WHAT YOU NEED TO DO
Lay out every line of the rows below as a JSON list of strings, one string per line, leaving out any blank lines.

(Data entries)
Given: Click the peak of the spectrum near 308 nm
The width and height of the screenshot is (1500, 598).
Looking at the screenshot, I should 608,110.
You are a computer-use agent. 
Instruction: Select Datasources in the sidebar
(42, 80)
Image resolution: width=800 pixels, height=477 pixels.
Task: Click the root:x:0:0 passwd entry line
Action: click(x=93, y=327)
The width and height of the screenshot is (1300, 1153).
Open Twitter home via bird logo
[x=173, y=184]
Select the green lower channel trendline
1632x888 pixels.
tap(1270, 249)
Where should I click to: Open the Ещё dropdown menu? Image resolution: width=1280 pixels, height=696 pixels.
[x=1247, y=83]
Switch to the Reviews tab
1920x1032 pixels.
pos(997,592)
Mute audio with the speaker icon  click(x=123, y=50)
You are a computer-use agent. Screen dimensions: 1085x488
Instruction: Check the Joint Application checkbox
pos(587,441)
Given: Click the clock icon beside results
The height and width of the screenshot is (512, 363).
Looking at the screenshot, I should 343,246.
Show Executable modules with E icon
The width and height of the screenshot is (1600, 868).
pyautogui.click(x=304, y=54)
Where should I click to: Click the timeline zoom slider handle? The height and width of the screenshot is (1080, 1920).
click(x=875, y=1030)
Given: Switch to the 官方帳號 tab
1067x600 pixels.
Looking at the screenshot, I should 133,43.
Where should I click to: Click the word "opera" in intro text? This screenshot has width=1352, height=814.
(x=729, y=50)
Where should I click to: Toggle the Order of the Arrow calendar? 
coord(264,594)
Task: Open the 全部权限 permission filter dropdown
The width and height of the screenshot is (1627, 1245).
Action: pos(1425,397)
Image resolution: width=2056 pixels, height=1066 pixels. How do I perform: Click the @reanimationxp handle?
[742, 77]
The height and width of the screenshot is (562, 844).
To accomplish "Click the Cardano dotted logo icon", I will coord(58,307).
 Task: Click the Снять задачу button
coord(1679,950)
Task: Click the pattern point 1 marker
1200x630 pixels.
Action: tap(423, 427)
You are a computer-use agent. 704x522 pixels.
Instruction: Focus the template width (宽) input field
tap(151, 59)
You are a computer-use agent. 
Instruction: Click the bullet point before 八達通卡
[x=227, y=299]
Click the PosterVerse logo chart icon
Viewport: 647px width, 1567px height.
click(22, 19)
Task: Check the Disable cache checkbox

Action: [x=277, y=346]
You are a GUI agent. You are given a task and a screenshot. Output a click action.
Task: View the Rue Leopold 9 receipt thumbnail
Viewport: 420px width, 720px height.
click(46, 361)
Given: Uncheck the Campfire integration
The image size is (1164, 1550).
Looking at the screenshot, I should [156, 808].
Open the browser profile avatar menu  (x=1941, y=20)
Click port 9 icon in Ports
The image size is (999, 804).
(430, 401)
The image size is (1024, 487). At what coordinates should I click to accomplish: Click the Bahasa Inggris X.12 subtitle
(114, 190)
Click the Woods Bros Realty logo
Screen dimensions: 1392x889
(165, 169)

FINAL RESULT
[
  "Given: Click the peak of the spectrum near 308 nm",
  "The width and height of the screenshot is (1500, 598).",
  "Looking at the screenshot, I should 608,110.",
  "You are a computer-use agent. ",
  "Instruction: Select Datasources in the sidebar",
  "(42, 80)",
  "Image resolution: width=800 pixels, height=477 pixels.",
  "Task: Click the root:x:0:0 passwd entry line",
  "Action: click(x=93, y=327)",
  "The width and height of the screenshot is (1300, 1153).",
  "Open Twitter home via bird logo",
  "[x=173, y=184]",
  "Select the green lower channel trendline",
  "1632x888 pixels.",
  "tap(1270, 249)",
  "Where should I click to: Open the Ещё dropdown menu? Image resolution: width=1280 pixels, height=696 pixels.",
  "[x=1247, y=83]",
  "Switch to the Reviews tab",
  "1920x1032 pixels.",
  "pos(997,592)",
  "Mute audio with the speaker icon  click(x=123, y=50)",
  "You are a computer-use agent. Screen dimensions: 1085x488",
  "Instruction: Check the Joint Application checkbox",
  "pos(587,441)",
  "Given: Click the clock icon beside results",
  "The height and width of the screenshot is (512, 363).",
  "Looking at the screenshot, I should 343,246.",
  "Show Executable modules with E icon",
  "The width and height of the screenshot is (1600, 868).",
  "pyautogui.click(x=304, y=54)",
  "Where should I click to: Click the timeline zoom slider handle? The height and width of the screenshot is (1080, 1920).",
  "click(x=875, y=1030)",
  "Given: Switch to the 官方帳號 tab",
  "1067x600 pixels.",
  "Looking at the screenshot, I should 133,43.",
  "Where should I click to: Click the word \"opera\" in intro text? This screenshot has width=1352, height=814.",
  "(x=729, y=50)",
  "Where should I click to: Toggle the Order of the Arrow calendar? ",
  "coord(264,594)",
  "Task: Open the 全部权限 permission filter dropdown",
  "The width and height of the screenshot is (1627, 1245).",
  "Action: pos(1425,397)",
  "Image resolution: width=2056 pixels, height=1066 pixels. How do I perform: Click the @reanimationxp handle?",
  "[742, 77]",
  "The height and width of the screenshot is (562, 844).",
  "To accomplish \"Click the Cardano dotted logo icon\", I will coord(58,307).",
  " Task: Click the Снять задачу button",
  "coord(1679,950)",
  "Task: Click the pattern point 1 marker",
  "1200x630 pixels.",
  "Action: tap(423, 427)",
  "You are a computer-use agent. 704x522 pixels.",
  "Instruction: Focus the template width (宽) input field",
  "tap(151, 59)",
  "You are a computer-use agent. ",
  "Instruction: Click the bullet point before 八達通卡",
  "[x=227, y=299]",
  "Click the PosterVerse logo chart icon",
  "Viewport: 647px width, 1567px height.",
  "click(22, 19)",
  "Task: Check the Disable cache checkbox",
  "Action: [x=277, y=346]",
  "You are a GUI agent. You are given a task and a screenshot. Output a click action.",
  "Task: View the Rue Leopold 9 receipt thumbnail",
  "Viewport: 420px width, 720px height.",
  "click(46, 361)",
  "Given: Uncheck the Campfire integration",
  "The image size is (1164, 1550).",
  "Looking at the screenshot, I should [156, 808].",
  "Open the browser profile avatar menu  (x=1941, y=20)",
  "Click port 9 icon in Ports",
  "The image size is (999, 804).",
  "(430, 401)",
  "The image size is (1024, 487). At what coordinates should I click to accomplish: Click the Bahasa Inggris X.12 subtitle",
  "(114, 190)",
  "Click the Woods Bros Realty logo",
  "Screen dimensions: 1392x889",
  "(165, 169)"
]